> PROBLEM TO SOLVE
Return the lines of the listing below word for word, starting with the line that contains "The image size is (693, 1500)." and continuing through the final line of the listing.

Item coordinate data
● ● ● ● ● ● ●

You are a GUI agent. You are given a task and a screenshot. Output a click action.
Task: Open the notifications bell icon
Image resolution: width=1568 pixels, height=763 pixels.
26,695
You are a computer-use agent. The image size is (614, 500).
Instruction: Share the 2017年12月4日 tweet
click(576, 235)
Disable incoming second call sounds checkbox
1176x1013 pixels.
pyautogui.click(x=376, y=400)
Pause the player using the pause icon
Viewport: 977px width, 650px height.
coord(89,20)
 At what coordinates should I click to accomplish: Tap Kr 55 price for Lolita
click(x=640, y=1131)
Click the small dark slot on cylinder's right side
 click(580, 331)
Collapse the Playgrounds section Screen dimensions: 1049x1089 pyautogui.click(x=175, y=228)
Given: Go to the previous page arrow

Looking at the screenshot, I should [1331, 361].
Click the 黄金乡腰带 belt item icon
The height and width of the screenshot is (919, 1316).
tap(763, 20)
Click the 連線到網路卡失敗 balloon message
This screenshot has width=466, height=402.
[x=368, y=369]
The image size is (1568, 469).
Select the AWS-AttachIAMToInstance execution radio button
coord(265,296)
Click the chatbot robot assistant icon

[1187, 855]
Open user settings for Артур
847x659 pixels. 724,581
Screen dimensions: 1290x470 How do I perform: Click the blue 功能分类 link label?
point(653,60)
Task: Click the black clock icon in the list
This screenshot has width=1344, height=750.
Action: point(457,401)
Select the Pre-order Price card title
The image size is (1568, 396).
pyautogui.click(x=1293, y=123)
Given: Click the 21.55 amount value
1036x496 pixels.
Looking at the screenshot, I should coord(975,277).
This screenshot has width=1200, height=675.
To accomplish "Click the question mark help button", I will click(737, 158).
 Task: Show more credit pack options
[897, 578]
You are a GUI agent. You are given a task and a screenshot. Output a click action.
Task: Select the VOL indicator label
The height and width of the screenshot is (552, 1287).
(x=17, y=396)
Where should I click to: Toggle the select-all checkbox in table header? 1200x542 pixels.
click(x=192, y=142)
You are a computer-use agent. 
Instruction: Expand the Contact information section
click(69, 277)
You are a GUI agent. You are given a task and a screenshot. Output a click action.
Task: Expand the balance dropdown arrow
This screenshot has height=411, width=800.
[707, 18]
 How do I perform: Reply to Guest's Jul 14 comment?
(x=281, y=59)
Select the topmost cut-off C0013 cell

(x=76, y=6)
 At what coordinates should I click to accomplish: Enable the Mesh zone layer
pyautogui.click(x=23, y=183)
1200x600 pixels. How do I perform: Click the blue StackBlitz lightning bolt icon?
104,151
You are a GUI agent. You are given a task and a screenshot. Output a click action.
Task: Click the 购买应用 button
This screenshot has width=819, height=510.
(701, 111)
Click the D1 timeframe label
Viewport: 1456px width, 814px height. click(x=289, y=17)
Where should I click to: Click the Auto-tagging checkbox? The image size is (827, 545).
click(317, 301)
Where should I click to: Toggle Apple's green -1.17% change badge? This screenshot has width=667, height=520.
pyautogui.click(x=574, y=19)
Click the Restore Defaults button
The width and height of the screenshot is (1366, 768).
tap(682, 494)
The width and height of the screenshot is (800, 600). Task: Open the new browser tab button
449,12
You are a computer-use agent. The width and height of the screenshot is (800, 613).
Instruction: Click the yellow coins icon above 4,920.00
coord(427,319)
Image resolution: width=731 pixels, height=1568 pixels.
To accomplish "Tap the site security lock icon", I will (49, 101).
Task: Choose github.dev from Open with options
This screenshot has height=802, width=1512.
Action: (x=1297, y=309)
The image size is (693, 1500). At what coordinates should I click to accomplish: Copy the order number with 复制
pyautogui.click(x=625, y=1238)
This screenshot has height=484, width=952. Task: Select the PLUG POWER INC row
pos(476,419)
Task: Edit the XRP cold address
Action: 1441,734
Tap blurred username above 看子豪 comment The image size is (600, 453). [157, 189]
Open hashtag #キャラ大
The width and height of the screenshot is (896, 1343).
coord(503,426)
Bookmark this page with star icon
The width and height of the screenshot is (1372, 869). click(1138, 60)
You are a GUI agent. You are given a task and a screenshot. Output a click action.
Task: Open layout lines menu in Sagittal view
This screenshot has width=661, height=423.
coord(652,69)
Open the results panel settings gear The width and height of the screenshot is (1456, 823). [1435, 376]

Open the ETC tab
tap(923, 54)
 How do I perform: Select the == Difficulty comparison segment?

● ● ● ● ● ● ●

> PROBLEM SOLUTION
The image size is (693, 1500). At what coordinates should I click to accomplish: Copy the order number with 复制
pyautogui.click(x=625, y=1238)
This screenshot has height=484, width=952. Task: Select the PLUG POWER INC row
pos(476,419)
Task: Edit the XRP cold address
Action: 1441,734
Tap blurred username above 看子豪 comment The image size is (600, 453). [157, 189]
Open hashtag #キャラ大
The width and height of the screenshot is (896, 1343).
coord(503,426)
Bookmark this page with star icon
The width and height of the screenshot is (1372, 869). click(1138, 60)
You are a GUI agent. You are given a task and a screenshot. Output a click action.
Task: Open layout lines menu in Sagittal view
This screenshot has width=661, height=423.
coord(652,69)
Open the results panel settings gear The width and height of the screenshot is (1456, 823). [1435, 376]

Open the ETC tab
tap(923, 54)
 How do I perform: Select the == Difficulty comparison segment?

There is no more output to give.